2.5. In Vitro Phosphatase Assay

PPM1A human recombinant and active ERK1 were purchased from Prospec (Ness-Ziona, Israel) and SignalChem (Richmond, British Columbia, Canada), respectively. Glutathione S-transferase (GST)-fused PPARγ was incubated with active ERK1 in kinase assay buffer (25 mmol/L Tris-HCl, pH 7.5, 5 mmol/L β-glycerophosphate, 2 mmol/L DTT, 0.1mmol/L Na₃VO₄, 10 mmol/L MgCl₂) containing 20 μmol/L ATP for 20 min at 30 °C. Then, purified phosphorylated GST-fused PPARγ was added into PPM1A human recombinant containing PPM1A phosphatase buffer [38] and incubated 30 min at 30 °C. To check the effect of catalytic inactive mutants of PPM1A (R174G and D239N) in dephosphorylation of PPARγ, HEK-293 cells were transfected with mutants expressing vector.
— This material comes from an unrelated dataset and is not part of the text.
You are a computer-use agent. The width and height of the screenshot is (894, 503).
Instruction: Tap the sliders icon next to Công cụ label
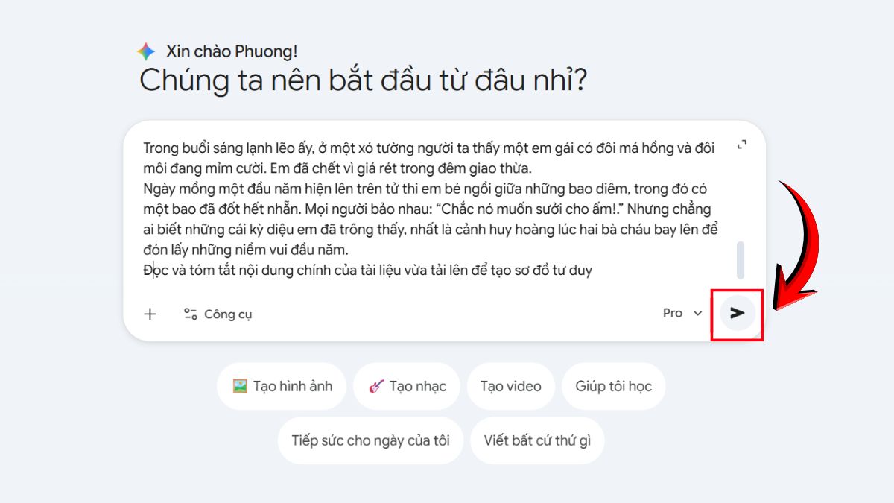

Immunopurified PPM1As were incubated with phosphorylated GST-fused PPARγ in PPM1A phosphatase buffer for 30 min at 30 °C. All reactions were terminated by the addition of protein sample buffer. Phosphorylation of PPARγ was analyzed by SDS-PAGE with phospho-specific antibody against PPARγ at Ser273, anti-GST, or PPM1A antibodies.